■ **Extrait fourni**:
--
› Projet de RNN des falaises du Jurassique de Normandie

Rédigé le : 15-09-2022 Catégorie : Patrimoine géologique

Monsieur le Préfet

 

 

L'Association des Géologues du Bassin de Paris (AGBP), créée en 1964 et reconnue d'utilité publique en 1988, a pour objet la promotion et la diffusion des recherches géologiques, la protection des sites et de leur environnement, et des communications scientifiques se rapportant au Bassin de Paris.

La centaine de membre qui y adhère (enseignants, chercheurs, amateurs, étudiants…) participe à de nombreuses activités en partenariat, formel ou informel, avec d'autres organismes et institutions

Notre association organise des journées d'études consacrées à la stratigraphie, à la paléontologie, aux matériaux et aux questions énergétiques et climatiques etc., édite un bulletin trimestriel et des publications et organise des expositions, des visites et des conférences.

L’AGBP est très investie dans la préservation du patrimoine géologique. En témoignent la participation d’un certain nombre de ses adhérents à diverses commission régionale du patrimoine géologique (CRPG) et le prochain ouvrage de près de 220 pages qu’elle publiera en 2023 sur « La géologie à l’origine des patrimoines en Île-de-France ».

Toutes ces raisons font que nous ne pouvons que nous réjouir de la création d’une réserve naturelle nationale des falaises jurassiques du Calvados.

Toutefois, quelques points tels que celui de l’interdiction du « ramassage des fossiles et minéraux détachés sur le domaine public maritime » nous interrogent sur l’intérêt géologique et pédagogique à long terme de cette réserve.

Ce sont les enfants et adolescents qui ramassent aujourd’hui les fossiles et coquillages actuels sur nos estrans, qui demain, seront les enseignants, les chercheurs et les amateurs qui vulgariseront la géologie et la paléontologie et transmettront le savoir scientifique.

Comment les parents de ces enfants, qui n’ont pas obligatoirement la connaissance suffisante ou le temps durant un week-end ou même une période de vacances, feront-ils pour faire les demandes de « dérogations possibles dans le cadre de partenariats scientifiques et/ou pédagogiques » de prélèvement ? De plus, même s’ils trouvent le courage et le temps de faire ces demandes, comment celles-ci pourraient-elles aboutir de façon positives dans le délai imparti de la période de vacances et sans but scientifique précis à court terme.
--
■ **Documents sources**:
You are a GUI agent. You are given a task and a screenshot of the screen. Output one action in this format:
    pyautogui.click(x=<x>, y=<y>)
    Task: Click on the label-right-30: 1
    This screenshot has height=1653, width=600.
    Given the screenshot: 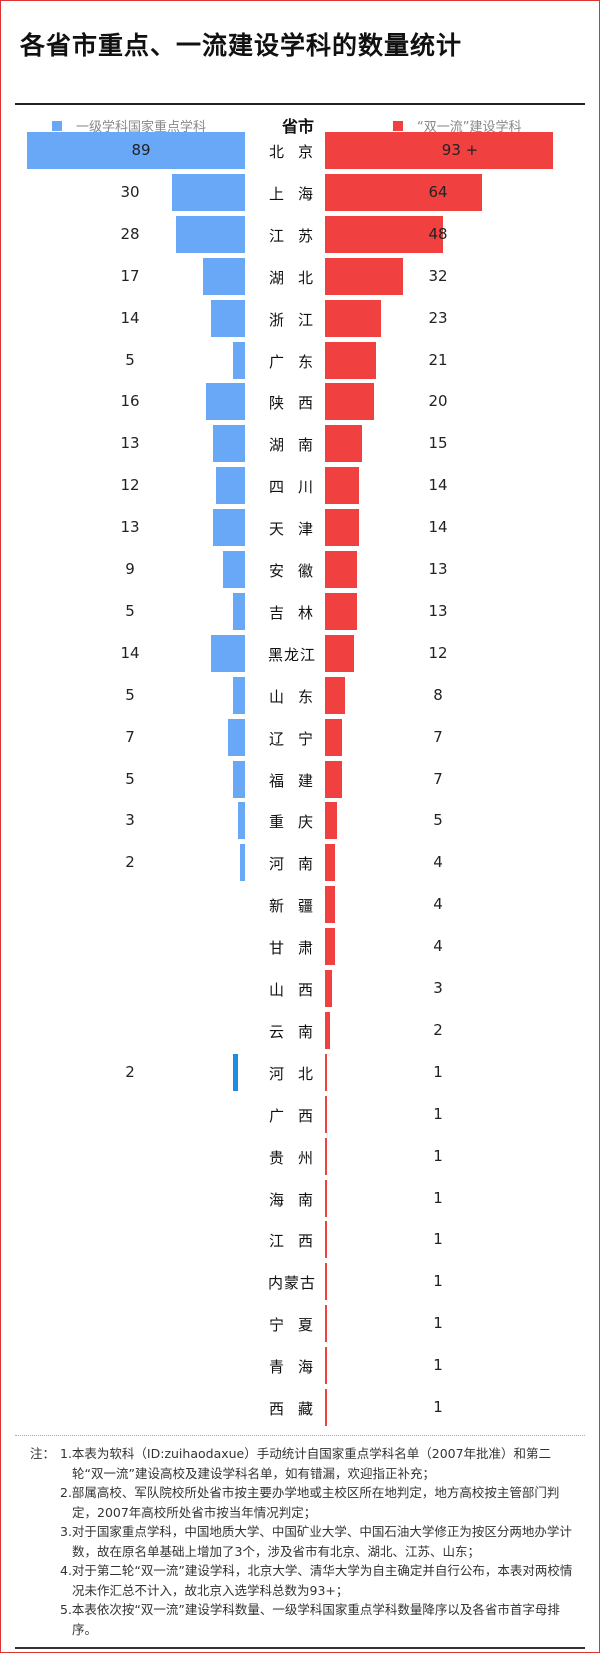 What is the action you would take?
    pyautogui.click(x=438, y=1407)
--
■ **Questions à traiter**:
a. Répondez aux questions suivantes d'après la lettre sur le projet de réserve naturelle :
(i) En quelle année l'AGBP a-t-elle été reconnue d'utilité publique ?
(ii) Combien de pages environ comptera l'ouvrage que l'association publiera en 2023 ?
(iii) Quelle interdiction prévue pour la réserve suscite les interrogations de l'association ?
b. Rédigez la suite de la lettre sur le projet de réserve naturelle en reprenant après sa dernière phrase.

■ **Corrigé de l'exercice**:
a.
(i) En 1988.
(ii) Près de 220 pages.
(iii) L'interdiction du « ramassage des fossiles et minéraux détachés sur le domaine public maritime ».

b.
Une discrimination se fera donc entre les « sachants » (enseignants, chercheurs, scientifiques…) et les non-sachants (amateurs, enfants adolescents, amoureux de la nature…). Pour ces derniers, malgré la clause de dérogation, le prélèvement deviendra malheureusement strictement interdit.

Cette interdiction de ramassage réduira à coup sûr, d’ici vingt ans, le nombre des enseignants, chercheurs et scientifiques, géologues, paléontologues et naturalistes. Ceci participera à la disparition de pans entiers de la connaissance et à la confortation des thèses créationnistes.

Cette interdiction de prélèvement des « fossiles et minéraux détachés sur le domaine public maritime » est d’autant plus surprenante, pour ne pas dire aberrante, que le stock « des fossiles et minéraux détachés sur le domaine public maritime » n’a jamais été tari par le prélèvement des amateurs et que ces « fossiles et minéraux détachés sur le domaine public maritime » sont voués à l’érosion, destruction naturelle liée aux éléments et à plus ou moins court terme, a une transformation en sédiments.

Le volume des milliers ou millions de fossiles et minéraux dégagés et dispersés sur l’estran est absolument négligeable par rapport à celui des sédiments créés à partir de l’érosion des falaises. Nous parlons ici de parties par million et non de pourcentage. Le prélèvement de ce négligeable futur stock sédimentaire, ne participe donc pas au recul du trait de côte lié à la montée du niveau marin.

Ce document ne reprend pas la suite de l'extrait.